We hadn’t finished preparing our second course of a 4 course French meal when a loud clanging noise caused me to jump. I was walking away from the sink, having just rinsed my hands, when it happened. I turned back to see the faucet handle lying in the sink. Great! I reached over and replaced the handle, something I would do a dozen times during the evening until I wised up and left it on the counter.
The faucet handle in my kitchen undoubtedly gets more use than the average household. Under examination, the bolt that holds the handle to the stem of the faucet was cut cleanly in two, leaving half of the bolt still in the stem with nothing left to latch onto. It made me wonder just how many times I had pushed the handle back and forth, on and off, hot and cold. One too many, I suppose.

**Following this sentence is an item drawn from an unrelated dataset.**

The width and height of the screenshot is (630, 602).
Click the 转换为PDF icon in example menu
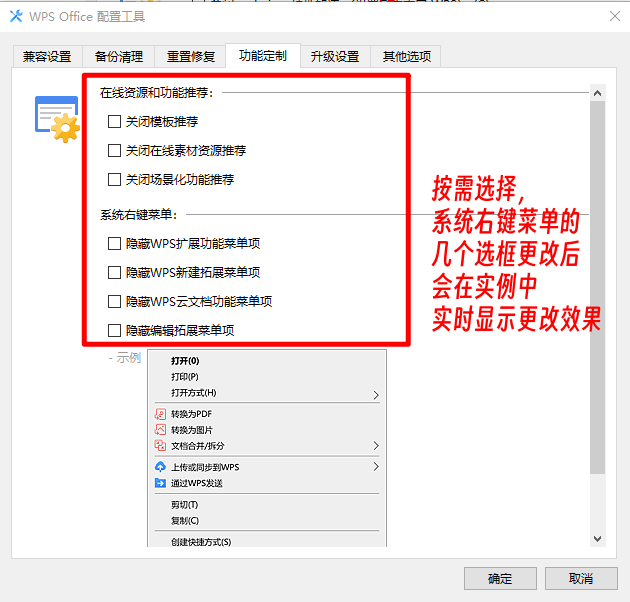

Of course every time the faucet fell into the sink, the participants laughed a bit. As the number of times it fell increased, so did the volume of the laughter. That was just a bit more motivation to give up my effort.
So the following days were to busy to get to the plumber’s supply store, and forget about finding what you need at Lowe’s. Sure, you can buy a whole new outfit, which may be exactly what we end up doing if tomorrow’s trip doesn’t net me the result I need. But for now, Tony and I have settled on the versatility of a common household tool to fill in.
Who knows, what with the current state of the economy, this might be the next cool thing to do.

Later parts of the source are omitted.